More on full qualification, this time in C#
We were speaking earlier about how to resolve ambiguous enumerated type names in VBScript. Here’s a related C# question I got recently:
namespace Alpha.Bravo.Charlie {
public class Romeo {}
}
namespace Zulu.Alpha.Bravo {
public class Tango {}
}
namespace Zulu.Alpha.Bravo.Charlie {
public class Sierra {
Alpha.Bravo.Charlie.Romeo xray;
// Above line fails, even though it is fully qualified.
Alpha.Bravo.Tango yankee;
// Above line works even though Alpha.Bravo has no such type.
}
}
What the heck is up with that? VBScript was designed to get this right when fully qualified, so why doesn’t C# get it right?
The reason is because the namespace statement doesn’t do what you think it does. The above program is syntactic sugar for this program:
namespace Alpha {
namespace Bravo {
namespace Charlie {
public class Romeo {}
}
}
}
namespace Zulu {
namespace Alpha {
namespace Bravo {
public class Tango {}
namespace Charlie {
public class Sierra {
Alpha.Bravo.Charlie.Romeo xray;
Alpha.Bravo.Tango yankee;
}
}
}
}
}
And now it is clear why the first fails and the second succeeds. C# binds Alpha by searching up the scope chain until it finds a match, and it finds one before it gets to the global Alpha.
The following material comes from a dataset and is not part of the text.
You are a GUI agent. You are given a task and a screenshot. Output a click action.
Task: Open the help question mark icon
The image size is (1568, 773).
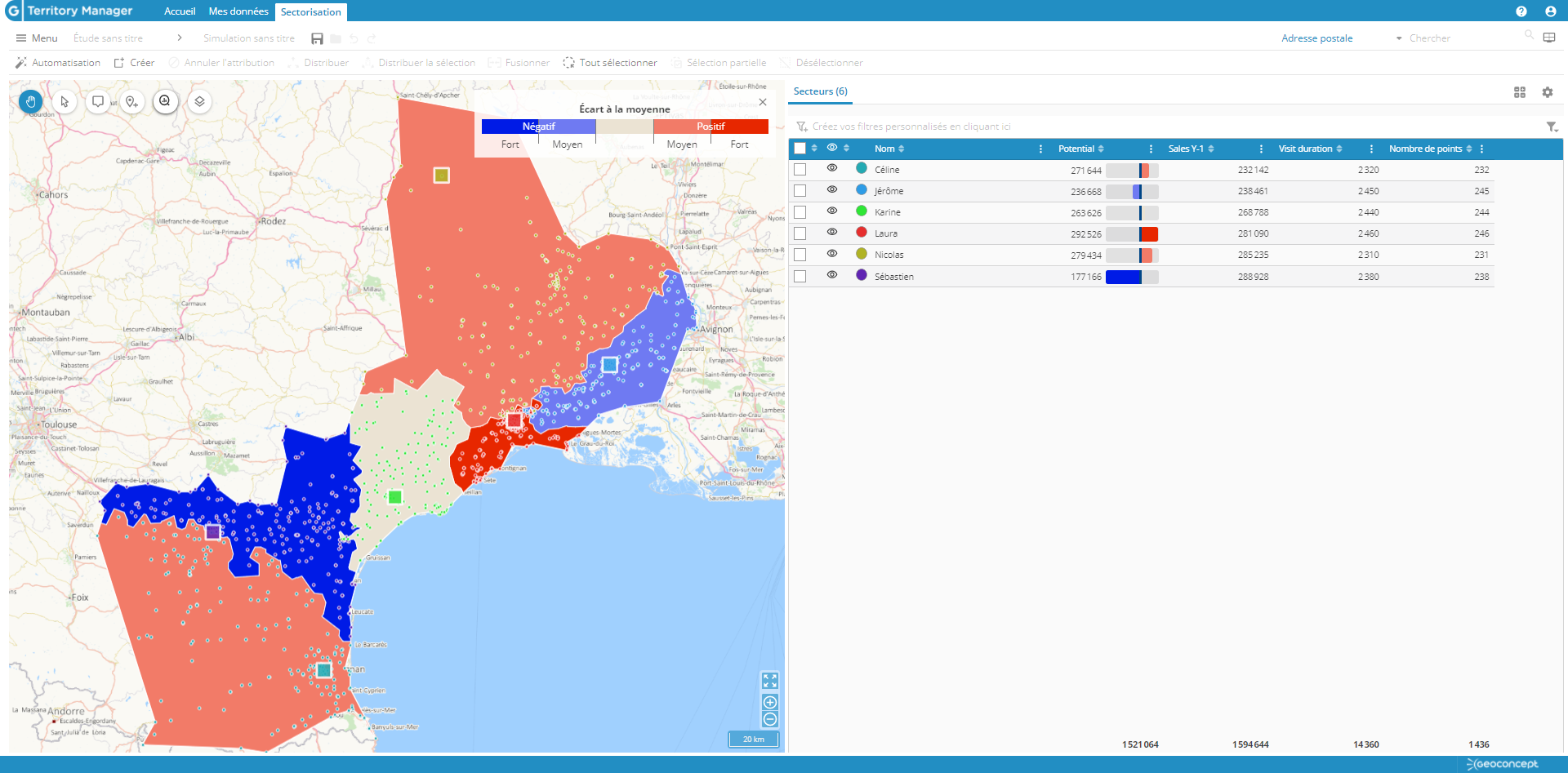(1521, 11)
This is a rather unfortunate situation. To guarantee that you reallio trulio fully qualify a type in this situation, you can do this in C# v2.0:
global::Alpha.Bravo.Charlie.Romeo xray;
Comments
- Anonymous
July 15, 2005
Dude, I think you just BLEW MY MIND! Awesome! - Anonymous
July 17, 2005
Is this a new feature? My C# language spec. says of its Hello World program, "the '::' is not an operator at all".
And it doesn't seem to work in VS2003. - Anonymous
July 17, 2005
Sorry, I should have clarified that this is a new feature.